The most obvious move in the NFL this offseason was the Ravens signing a new wide receiver (or three). It was less obvious why the team decided to commit so much money to former Redskins receiver Ryan Grant.

Grant has long been beloved by his coaches and teammates, but the results have never been there on game day. He has some potential to improve if given a larger role in a team's offense, which he likely would have had in Baltimore, but it never made much sense to offer him a 4-year contract worth nearly 30 million, with $14.5 million guaranteed.

Thankfully for fans who were uninspired by the reported agreement, Grant was unable to pass his physical and will not be joining the team.


At a press conference Friday morning, GM Ozzie Newsome called the void a "medical decision" that Newsome had no control over. 

NFL insider Ian Rapoport reported that Grant is recovering from a Grade 2 sprained ankle that would need two months rest.

You have to feel for Grant, who by all accounts has worked his tail off for many years just waiting for his chance.
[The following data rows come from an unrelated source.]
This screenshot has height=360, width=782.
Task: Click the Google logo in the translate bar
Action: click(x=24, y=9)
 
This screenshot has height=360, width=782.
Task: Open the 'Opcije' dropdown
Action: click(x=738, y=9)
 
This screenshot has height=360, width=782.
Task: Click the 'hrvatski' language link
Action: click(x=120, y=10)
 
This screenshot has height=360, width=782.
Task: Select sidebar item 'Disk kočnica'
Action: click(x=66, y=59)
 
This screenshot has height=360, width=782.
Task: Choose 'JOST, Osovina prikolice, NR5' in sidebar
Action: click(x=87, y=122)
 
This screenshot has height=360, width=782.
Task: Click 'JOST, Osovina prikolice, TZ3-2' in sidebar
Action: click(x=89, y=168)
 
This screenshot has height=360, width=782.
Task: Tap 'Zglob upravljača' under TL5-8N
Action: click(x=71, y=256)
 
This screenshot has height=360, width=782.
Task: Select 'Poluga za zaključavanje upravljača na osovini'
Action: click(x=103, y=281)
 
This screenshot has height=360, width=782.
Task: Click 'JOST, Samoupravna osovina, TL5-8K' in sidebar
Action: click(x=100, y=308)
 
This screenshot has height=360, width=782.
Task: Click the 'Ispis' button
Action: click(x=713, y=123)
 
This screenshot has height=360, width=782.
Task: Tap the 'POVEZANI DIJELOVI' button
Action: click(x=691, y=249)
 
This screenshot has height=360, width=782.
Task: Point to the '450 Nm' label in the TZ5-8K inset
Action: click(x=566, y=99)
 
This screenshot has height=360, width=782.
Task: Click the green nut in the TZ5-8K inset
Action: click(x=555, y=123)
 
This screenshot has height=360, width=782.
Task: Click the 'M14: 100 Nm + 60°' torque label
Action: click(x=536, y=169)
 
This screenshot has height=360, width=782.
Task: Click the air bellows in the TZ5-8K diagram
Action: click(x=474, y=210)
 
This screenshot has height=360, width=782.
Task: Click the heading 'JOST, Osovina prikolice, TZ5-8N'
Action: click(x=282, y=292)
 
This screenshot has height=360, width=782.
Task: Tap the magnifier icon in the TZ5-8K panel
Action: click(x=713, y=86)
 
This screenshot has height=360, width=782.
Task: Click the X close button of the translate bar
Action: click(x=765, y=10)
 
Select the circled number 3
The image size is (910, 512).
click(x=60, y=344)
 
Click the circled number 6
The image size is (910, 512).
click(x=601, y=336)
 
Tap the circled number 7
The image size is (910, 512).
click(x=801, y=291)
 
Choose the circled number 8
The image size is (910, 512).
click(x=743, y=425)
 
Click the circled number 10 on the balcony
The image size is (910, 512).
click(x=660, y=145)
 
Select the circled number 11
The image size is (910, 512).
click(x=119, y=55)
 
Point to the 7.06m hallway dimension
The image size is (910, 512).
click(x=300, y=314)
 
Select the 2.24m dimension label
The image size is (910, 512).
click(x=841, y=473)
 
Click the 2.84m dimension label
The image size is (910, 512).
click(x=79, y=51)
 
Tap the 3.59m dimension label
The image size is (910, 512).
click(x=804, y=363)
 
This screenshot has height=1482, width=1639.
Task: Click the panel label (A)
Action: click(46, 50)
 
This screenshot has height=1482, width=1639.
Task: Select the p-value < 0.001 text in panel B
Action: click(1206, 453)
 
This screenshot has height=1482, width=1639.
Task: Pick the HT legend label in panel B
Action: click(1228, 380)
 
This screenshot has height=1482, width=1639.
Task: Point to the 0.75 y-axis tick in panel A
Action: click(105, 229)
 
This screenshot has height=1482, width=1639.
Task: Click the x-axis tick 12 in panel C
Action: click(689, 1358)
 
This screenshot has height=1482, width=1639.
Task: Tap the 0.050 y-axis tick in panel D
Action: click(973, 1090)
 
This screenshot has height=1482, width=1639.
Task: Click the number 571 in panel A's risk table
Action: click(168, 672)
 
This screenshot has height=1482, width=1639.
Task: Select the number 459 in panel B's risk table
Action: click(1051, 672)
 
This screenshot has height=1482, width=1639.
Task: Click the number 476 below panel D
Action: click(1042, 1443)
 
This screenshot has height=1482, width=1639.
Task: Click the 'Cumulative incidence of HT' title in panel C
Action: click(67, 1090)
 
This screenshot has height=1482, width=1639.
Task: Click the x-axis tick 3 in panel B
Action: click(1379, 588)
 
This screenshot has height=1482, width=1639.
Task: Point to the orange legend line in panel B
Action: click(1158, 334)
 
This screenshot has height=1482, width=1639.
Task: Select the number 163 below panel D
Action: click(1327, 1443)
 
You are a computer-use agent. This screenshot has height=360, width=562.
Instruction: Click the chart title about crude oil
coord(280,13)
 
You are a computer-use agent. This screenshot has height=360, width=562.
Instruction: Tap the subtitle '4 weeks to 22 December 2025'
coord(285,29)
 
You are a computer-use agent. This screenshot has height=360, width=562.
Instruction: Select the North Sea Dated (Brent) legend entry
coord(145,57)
It's never easy missing out on nearly $15 million dollars guaranteed, but Grant should be able to find work with another team.

The timing of this news, coming so soon after former Raider Michael Crabtree became available, seemed fishy to some.

At Friday's press conference, Newsome also said the team would have still pursued Crabtree if they signed Grant. 

It's probably not fair to suggest that an NFL franchise would actually so publicly back out of a deal just because another option came along, as any team with that reputation would struggle to attract future free agents. That said, it could end up working out splendidly for the team.

Besides, if all else is equal, shouldn't a team located in Baltimore be going after a guy named CRABtree?